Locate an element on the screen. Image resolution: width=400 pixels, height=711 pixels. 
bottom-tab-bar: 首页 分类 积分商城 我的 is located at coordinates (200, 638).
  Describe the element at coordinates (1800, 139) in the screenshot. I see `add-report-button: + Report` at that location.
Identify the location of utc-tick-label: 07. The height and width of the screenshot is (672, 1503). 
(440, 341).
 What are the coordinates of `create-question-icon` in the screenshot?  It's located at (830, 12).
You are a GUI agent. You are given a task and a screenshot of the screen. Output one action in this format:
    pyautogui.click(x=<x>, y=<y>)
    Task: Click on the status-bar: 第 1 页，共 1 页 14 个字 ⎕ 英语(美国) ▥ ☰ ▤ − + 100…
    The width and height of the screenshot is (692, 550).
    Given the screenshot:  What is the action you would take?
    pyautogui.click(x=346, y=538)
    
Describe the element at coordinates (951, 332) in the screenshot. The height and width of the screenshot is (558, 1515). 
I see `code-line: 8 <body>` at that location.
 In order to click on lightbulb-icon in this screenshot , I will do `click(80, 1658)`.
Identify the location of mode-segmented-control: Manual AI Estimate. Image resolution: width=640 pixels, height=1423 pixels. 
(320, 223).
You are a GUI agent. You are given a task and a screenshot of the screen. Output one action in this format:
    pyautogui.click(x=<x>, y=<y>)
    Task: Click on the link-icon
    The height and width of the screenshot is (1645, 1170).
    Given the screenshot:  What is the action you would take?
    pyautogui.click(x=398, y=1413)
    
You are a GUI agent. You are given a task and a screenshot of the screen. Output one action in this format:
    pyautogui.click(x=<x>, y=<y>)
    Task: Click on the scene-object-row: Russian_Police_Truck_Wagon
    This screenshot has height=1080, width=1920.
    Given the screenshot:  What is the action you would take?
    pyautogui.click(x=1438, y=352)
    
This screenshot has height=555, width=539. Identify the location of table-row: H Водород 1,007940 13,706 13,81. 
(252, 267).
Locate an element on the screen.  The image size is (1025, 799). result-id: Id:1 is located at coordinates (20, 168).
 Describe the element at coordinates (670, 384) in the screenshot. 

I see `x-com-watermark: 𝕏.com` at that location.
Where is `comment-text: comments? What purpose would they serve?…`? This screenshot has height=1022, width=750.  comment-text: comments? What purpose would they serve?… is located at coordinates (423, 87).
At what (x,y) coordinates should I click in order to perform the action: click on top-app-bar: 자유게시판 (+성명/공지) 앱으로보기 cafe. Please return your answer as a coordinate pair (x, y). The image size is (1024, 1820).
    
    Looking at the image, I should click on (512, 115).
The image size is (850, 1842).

Travail à faire
Transformez toutes les lignes ci-dessus en un tableau Markdown à deux colonnes, « Numéro » pour le rang de chaque ligne et « Ligne » pour son texte, en omettant les lignes vides.

Corrigé détaillé
| Numéro | Ligne |
|---|---|
| 1 | Locate an element on the screen. Image resolution: width=400 pixels, height=711 pixels.  |
| 2 | bottom-tab-bar: 首页 分类 积分商城 我的 is located at coordinates (200, 638). |
| 3 |   Describe the element at coordinates (1800, 139) in the screenshot. I see `add-report-button: + Report` at that location. |
| 4 | Identify the location of utc-tick-label: 07. The height and width of the screenshot is (672, 1503).  |
| 5 | (440, 341). |
| 6 |  What are the coordinates of `create-question-icon` in the screenshot?  It's located at (830, 12). |
| 7 | You are a GUI agent. You are given a task and a screenshot of the screen. Output one action in this format: |
| 8 |     pyautogui.click(x=<x>, y=<y>) |
| 9 |     Task: Click on the status-bar: 第 1 页，共 1 页 14 个字 ⎕ 英语(美国) ▥ ☰ ▤ − + 100… |
| 10 |     The width and height of the screenshot is (692, 550). |
| 11 |     Given the screenshot:  What is the action you would take? |
| 12 |     pyautogui.click(x=346, y=538) |
| 13 | Describe the element at coordinates (951, 332) in the screenshot. The height and width of the screenshot is (558, 1515).  |
| 14 | I see `code-line: 8 <body>` at that location. |
| 15 |  In order to click on lightbulb-icon in this screenshot , I will do `click(80, 1658)`. |
| 16 | Identify the location of mode-segmented-control: Manual AI Estimate. Image resolution: width=640 pixels, height=1423 pixels.  |
| 17 | (320, 223). |
| 18 | You are a GUI agent. You are given a task and a screenshot of the screen. Output one action in this format: |
| 19 |     pyautogui.click(x=<x>, y=<y>) |
| 20 |     Task: Click on the link-icon |
| 21 |     The height and width of the screenshot is (1645, 1170). |
| 22 |     Given the screenshot:  What is the action you would take? |
| 23 |     pyautogui.click(x=398, y=1413) |
| 24 | You are a GUI agent. You are given a task and a screenshot of the screen. Output one action in this format: |
| 25 |     pyautogui.click(x=<x>, y=<y>) |
| 26 |     Task: Click on the scene-object-row: Russian_Police_Truck_Wagon |
| 27 |     This screenshot has height=1080, width=1920. |
| 28 |     Given the screenshot:  What is the action you would take? |
| 29 |     pyautogui.click(x=1438, y=352) |
| 30 | This screenshot has height=555, width=539. Identify the location of table-row: H Водород 1,007940 13,706 13,81.  |
| 31 | (252, 267). |
| 32 | Locate an element on the screen.  The image size is (1025, 799). result-id: Id:1 is located at coordinates (20, 168). |
| 33 |  Describe the element at coordinates (670, 384) in the screenshot.  |
| 34 | I see `x-com-watermark: 𝕏.com` at that location. |
| 35 | Where is `comment-text: comments? What purpose would they serve?…`? This screenshot has height=1022, width=750.  comment-text: comments? What purpose would they serve?… is located at coordinates (423, 87). |
| 36 | At what (x,y) coordinates should I click in order to perform the action: click on top-app-bar: 자유게시판 (+성명/공지) 앱으로보기 cafe. Please return your answer as a coordinate pair (x, y). The image size is (1024, 1820). |
| 37 |     Looking at the image, I should click on (512, 115). |
| 38 | The image size is (850, 1842). |